Get the invisible shield -- it's less prone to smudges.
imagine putting an iphone up to your ear to talk... it most generally touches the whole side of your face. so unless you have JUST showered, has some oil on it that tracks across the screen anyway... pointless at best.
If you dont use the iphone condom, you might end up with an iphone baby! - http://ipopmybaby.com
Leave it to someone to market a ten-cent finger cot as an electronics accessory at 1000% mark-up.
Gotta love Capitalism.
I was thinking expensive finger cots too. Oh well, since they're new to 99% of the people here we'll let them have their laughs. Apparently they don't work in the tech industry, my company buys them in packs of 1000.

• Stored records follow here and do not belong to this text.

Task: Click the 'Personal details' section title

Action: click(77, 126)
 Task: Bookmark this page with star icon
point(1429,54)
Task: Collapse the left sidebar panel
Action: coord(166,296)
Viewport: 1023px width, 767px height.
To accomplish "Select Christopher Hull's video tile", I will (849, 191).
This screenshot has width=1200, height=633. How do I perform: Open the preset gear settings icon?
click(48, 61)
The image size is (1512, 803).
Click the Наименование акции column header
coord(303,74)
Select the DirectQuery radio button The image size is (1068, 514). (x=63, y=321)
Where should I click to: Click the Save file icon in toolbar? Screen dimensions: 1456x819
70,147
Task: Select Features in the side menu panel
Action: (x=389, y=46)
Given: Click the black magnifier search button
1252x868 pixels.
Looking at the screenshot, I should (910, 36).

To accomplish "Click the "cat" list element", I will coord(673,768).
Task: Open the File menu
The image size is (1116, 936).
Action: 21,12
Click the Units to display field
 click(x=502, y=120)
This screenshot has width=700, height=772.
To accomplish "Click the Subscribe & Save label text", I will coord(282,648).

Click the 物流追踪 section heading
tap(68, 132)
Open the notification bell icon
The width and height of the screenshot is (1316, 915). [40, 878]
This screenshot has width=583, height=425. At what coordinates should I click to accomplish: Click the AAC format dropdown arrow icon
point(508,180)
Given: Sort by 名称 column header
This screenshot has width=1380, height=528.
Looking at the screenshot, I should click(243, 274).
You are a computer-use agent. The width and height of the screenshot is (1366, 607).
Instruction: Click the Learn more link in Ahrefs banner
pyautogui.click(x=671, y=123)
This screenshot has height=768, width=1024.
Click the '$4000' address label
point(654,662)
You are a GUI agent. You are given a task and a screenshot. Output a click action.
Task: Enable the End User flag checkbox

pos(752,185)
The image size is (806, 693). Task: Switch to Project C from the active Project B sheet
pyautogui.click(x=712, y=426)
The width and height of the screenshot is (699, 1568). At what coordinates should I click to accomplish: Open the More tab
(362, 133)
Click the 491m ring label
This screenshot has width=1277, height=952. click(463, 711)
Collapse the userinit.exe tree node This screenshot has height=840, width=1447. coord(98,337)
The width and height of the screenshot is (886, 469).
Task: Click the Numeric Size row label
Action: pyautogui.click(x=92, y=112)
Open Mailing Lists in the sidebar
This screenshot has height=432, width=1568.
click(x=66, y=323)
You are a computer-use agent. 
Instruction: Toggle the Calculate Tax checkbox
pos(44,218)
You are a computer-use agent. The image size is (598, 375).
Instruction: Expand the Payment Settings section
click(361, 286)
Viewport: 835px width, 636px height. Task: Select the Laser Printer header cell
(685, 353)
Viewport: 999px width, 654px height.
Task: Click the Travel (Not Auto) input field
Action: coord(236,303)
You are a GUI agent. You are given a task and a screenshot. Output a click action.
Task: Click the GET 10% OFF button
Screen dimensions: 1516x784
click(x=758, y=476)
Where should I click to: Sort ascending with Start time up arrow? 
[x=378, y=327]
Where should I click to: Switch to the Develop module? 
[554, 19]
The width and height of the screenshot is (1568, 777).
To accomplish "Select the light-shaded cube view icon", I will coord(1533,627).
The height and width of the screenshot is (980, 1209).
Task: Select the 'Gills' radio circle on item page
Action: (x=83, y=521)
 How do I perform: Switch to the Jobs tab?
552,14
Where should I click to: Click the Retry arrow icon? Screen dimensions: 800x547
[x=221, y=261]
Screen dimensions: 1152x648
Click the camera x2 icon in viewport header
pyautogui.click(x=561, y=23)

And not even the good ones. http://www.fingercots.net/nitrile_finger_cots.php Those are only marginally more. Besides looking like a tool with black gobs on your fingers, a lot of people have or quickly develop latex allergies. Latex gloves are typically banned in hospitals now and my ex, a nurse, stopped using them even before that as within a couple of months of regular use of laxtex glove on student work program job at a nursing home her hands would be covered in hives if she wore a pair.
Just buy one of those anti-glare matte crystal film things - never any smudges. Job done
I see England, I see France, I see my big black finger up you as*
i think developing a stylus would have been a better idea :3
So if they can make this, why haven't they made a stylus for the iPhone?? Some of us could use something that would allow us a more accurate way to approach the touch keyboard.
Let me be the first to advise proctologists against off-label use of this product.